Его Лермонтова я прочел два раза и больше к нему не возвращался. Он тихо стоит на полке рядом с подаренными мне мемуарами Руфы.
Она писала обо всём сразу. О детстве в Одессе, об учебе в Москве, о жизни в Ленинграде. О том, как была переводчицей у республиканцев в Испании. Мадрид, Барселона, Толедо. О том, как Альберто Моравиа, которому она показывала "Достоевские места" в Ленинграде, сказал ей:
-Страшная вещь гражданская война. Нет ничего страшнее.
Подумал и добавил:
- А вообще-то это – единственная война, которую стоит вести.
О тридцать седьмом годе. О лесоповале. О дружбе с Ахматовой. О том, как, сидя на подоконнике длиннейшего коридора ЛГУ и болтая ногами, Лев Николаевич Гумилев читал ей свои стихи, и на вопрос – "кого он больше любит, папу или маму?" ответил надменно и не задумываясь: "разумеется, папу". О Евгении Гинзбург, об Аксенове, Довлатове, Даниэле, стихах, прозе, литературных погромах, о свинстве, скотстве и искренней, удивительной любви, расцветшей на навозной куче. О стылой зимней тайге и пальмах на набережной Неаполя. О людях, всяких и разных. О живых и мертвых языках, о том, что языки эти нужно беречь.
…Было время, когда, живя в Ленинграде, мы создавали вокруг себя культурное гетто – с друзьями я разговаривал только на иврите, с женой – на идиш. Так сказать, бережно складывали кирпичик к кирпичику останки мертвых и убитых языков, возводя им своеобразный памятник (то, что тот древнееврейский, на котором я тогда говорил, и вправду мертвый язык, я понял, лишь приехав в Израиль; там мы учили язык Библии, который здесь не то что не в чести – наоборот, но с живым языком улицы и даже книг почти ничего общего не имеет).
Уже здесь я поймал себя на том, что имеет место самый настоящий феномен – все повторяется, как в зеркальном отражении, с точностью до наоборот.

» РАЗДЕЛ МАТЕРИАЛА
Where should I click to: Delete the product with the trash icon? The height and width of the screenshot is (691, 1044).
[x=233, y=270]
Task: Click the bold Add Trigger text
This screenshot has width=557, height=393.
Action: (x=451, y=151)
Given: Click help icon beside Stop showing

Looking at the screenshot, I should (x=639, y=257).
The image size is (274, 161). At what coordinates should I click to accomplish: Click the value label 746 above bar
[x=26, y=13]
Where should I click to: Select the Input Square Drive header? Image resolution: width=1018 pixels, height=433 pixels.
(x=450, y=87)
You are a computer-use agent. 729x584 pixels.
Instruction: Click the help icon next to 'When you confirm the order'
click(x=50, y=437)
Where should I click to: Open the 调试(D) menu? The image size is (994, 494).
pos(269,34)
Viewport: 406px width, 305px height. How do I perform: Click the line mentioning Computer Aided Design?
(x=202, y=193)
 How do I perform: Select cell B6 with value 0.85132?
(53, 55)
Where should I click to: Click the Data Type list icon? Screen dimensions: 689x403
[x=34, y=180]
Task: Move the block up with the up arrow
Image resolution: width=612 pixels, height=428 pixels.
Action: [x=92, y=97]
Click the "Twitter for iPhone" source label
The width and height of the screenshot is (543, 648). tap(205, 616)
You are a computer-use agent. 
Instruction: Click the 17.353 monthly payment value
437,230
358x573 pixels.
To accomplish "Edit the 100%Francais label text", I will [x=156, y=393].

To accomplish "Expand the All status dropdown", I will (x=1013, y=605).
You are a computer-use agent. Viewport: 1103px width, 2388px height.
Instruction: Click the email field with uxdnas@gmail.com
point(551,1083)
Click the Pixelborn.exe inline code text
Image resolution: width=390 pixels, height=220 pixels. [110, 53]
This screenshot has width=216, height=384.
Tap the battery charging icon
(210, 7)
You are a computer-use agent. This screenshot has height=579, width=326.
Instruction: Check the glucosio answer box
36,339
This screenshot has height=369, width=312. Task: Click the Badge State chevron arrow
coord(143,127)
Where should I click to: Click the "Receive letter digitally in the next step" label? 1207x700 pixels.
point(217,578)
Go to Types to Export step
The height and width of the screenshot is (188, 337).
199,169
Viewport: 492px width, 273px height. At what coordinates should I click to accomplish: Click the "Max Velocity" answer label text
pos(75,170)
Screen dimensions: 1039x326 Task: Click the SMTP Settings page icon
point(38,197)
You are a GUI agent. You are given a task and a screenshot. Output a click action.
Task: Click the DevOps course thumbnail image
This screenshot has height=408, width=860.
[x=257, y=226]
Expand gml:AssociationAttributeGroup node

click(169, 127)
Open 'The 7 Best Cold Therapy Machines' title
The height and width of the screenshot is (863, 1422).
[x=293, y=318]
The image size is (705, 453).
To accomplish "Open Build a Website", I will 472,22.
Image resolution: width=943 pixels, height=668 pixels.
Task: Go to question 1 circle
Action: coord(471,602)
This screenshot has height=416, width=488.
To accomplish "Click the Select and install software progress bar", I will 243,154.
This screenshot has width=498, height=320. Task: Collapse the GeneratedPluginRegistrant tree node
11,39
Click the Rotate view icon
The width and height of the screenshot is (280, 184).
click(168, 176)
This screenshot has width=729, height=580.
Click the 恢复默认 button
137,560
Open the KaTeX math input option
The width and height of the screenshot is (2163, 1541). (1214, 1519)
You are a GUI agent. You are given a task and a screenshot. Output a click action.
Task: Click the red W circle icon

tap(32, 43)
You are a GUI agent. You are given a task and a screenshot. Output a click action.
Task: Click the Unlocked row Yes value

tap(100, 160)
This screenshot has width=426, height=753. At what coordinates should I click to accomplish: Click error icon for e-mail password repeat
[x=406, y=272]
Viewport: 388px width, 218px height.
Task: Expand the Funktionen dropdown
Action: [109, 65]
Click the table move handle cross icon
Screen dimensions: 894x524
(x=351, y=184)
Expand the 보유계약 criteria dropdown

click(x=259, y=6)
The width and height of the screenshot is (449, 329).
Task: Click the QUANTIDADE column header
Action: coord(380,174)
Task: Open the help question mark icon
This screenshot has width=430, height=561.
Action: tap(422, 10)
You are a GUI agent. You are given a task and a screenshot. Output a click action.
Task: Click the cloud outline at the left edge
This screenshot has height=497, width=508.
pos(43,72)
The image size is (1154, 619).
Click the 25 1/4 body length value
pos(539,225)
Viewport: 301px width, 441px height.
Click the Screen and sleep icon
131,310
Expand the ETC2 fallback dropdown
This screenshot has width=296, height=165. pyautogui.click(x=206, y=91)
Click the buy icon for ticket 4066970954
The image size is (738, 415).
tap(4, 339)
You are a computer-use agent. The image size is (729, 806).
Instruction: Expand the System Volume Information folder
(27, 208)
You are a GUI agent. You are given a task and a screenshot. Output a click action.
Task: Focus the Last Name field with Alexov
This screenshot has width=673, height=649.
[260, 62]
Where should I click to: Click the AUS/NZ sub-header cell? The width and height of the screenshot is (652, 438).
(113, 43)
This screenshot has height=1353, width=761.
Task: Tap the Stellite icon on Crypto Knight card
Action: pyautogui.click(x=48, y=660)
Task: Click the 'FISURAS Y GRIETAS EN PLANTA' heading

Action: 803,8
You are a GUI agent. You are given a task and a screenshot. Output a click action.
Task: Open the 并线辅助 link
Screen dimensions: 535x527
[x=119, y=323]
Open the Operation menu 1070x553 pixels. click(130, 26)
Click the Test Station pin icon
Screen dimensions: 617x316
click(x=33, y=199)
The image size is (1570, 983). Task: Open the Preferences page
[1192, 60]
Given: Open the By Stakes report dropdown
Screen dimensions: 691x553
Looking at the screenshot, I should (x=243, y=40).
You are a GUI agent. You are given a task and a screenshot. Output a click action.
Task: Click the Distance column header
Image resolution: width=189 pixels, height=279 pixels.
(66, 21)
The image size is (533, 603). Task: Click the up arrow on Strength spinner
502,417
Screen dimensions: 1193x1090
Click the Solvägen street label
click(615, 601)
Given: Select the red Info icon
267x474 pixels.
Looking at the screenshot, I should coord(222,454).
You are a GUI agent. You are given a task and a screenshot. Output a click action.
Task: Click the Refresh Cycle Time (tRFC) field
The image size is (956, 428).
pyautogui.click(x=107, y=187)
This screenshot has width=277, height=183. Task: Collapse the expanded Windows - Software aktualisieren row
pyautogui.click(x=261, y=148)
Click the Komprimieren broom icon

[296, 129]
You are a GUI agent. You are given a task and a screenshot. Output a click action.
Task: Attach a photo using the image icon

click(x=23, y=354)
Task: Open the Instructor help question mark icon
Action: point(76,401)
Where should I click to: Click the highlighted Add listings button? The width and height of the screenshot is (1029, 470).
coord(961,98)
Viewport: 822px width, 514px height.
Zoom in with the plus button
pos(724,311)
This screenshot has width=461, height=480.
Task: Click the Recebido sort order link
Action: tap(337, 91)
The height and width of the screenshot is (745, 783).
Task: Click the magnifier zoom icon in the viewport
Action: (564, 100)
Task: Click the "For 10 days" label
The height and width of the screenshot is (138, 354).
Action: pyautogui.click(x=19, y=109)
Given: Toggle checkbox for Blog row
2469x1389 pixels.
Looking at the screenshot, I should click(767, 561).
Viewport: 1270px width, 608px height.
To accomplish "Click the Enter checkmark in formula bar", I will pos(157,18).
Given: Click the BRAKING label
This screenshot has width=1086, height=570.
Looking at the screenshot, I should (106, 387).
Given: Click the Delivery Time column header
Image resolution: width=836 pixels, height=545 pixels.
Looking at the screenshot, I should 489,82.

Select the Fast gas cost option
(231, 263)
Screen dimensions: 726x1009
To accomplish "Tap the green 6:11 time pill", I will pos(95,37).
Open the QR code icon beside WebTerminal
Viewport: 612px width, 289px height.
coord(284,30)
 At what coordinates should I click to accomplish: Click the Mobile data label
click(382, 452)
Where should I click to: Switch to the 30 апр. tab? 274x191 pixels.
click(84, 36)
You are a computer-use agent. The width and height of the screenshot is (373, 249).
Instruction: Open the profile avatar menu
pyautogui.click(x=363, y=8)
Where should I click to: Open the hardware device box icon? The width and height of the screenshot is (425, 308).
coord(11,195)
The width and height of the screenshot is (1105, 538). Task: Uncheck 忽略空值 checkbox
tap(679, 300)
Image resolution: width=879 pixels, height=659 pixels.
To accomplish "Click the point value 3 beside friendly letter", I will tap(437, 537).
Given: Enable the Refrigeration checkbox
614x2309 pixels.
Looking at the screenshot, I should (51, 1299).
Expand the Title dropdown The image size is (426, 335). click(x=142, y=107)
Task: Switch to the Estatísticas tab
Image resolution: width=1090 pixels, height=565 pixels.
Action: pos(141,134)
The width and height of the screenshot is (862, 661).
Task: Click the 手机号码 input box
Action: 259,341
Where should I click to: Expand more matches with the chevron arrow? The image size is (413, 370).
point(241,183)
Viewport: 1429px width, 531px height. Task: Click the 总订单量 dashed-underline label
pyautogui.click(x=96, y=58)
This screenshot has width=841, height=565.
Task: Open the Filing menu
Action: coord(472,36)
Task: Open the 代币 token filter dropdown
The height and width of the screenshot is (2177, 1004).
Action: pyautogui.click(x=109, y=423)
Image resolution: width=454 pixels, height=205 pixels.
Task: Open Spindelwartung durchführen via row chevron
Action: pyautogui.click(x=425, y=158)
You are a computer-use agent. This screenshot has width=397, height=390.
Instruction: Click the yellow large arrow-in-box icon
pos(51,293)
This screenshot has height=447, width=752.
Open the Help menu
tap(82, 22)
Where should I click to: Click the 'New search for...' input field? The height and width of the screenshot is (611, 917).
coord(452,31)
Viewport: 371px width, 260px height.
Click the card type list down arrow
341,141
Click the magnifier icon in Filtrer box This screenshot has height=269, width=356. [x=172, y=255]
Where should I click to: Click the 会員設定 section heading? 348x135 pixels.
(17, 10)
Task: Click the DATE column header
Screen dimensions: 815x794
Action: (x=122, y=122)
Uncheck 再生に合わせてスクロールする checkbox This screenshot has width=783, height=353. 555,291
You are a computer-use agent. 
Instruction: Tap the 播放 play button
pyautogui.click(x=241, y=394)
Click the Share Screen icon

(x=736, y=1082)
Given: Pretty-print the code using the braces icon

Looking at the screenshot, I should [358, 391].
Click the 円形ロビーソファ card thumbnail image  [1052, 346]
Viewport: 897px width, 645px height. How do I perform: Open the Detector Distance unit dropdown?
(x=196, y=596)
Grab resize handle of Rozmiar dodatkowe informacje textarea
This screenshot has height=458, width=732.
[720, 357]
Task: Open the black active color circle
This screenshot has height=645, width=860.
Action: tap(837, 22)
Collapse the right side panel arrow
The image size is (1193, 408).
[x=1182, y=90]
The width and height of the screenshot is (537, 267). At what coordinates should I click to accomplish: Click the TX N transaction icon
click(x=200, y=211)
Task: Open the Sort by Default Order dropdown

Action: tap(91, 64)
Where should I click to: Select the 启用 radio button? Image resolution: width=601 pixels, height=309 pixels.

» НАБОР ЗАДАНИЙ
[1] Согласуются ли с отрывком о мемуарах Руфы утверждения (а), (б), (в)? Для каждого ответьте «да» или «нет» и дословно приведите слова отрывка, которые это решают.
(а) Лев Николаевич Гумилев читал стихи, сидя на подоконнике коридора ЛГУ.
(б) На вопрос, кого он больше любит, Гумилев ответил, что маму.
(в) В Ленинграде с женой разговаривали на иврите.
[2] Перепишите дословно фрагмент отрывка о мемуарах Руфы, начиная со слов «Его Лермонтова я» и заканчивая словами «Нет ничего страшнее.» включительно.
[3] Продолжите отрывок о мемуарах Руфы, начав сразу после его последнего предложения.
Материал существует отдельно от отрывка и с ним не связан.

» ОЖИДАЕМЫЕ ОТВЕТЫ
[1]
(а) Да: «сидя на подоконнике длиннейшего коридора ЛГУ и болтая ногами, Лев Николаевич Гумилев читал ей свои стихи».
(б) Нет: «разумеется, папу».
(в) Нет: «с женой – на идиш».

[2]
Его Лермонтова я прочел два раза и больше к нему не возвращался. Он тихо стоит на полке рядом с подаренными мне мемуарами Руфы.
Она писала обо всём сразу. О детстве в Одессе, об учебе в Москве, о жизни в Ленинграде. О том, как была переводчицей у республиканцев в Испании. Мадрид, Барселона, Толедо. О том, как Альберто Моравиа, которому она показывала "Достоевские места" в Ленинграде, сказал ей:
-Страшная вещь гражданская война. Нет ничего страшнее.

[3]
Теперь дома мы разговариваем только на русском или идиш; это стало законом семейной жизни. Дочка знает, что в школе должен быть иврит, один иврит, грамотный, литературный иврит, без примесей жаргонизмов и калек с русского, арабского, английского. Я слежу за ее произношением и методично убираю то, на что иные не обращают ровным счетом никакого внимания – ставшую привычной для многих и многих левантизацию языка пророков и апостолов. Переступая порог нашего дома, дочка мгновенно переходит на русский. Здесь повторяется то же самое – я старательно отдираю зерна от плевел. Сказать по чести, живя в другой стране, я не обращал внимания на понятие "чистоты языка" – любого языка – и начал задумываться над этим только здесь.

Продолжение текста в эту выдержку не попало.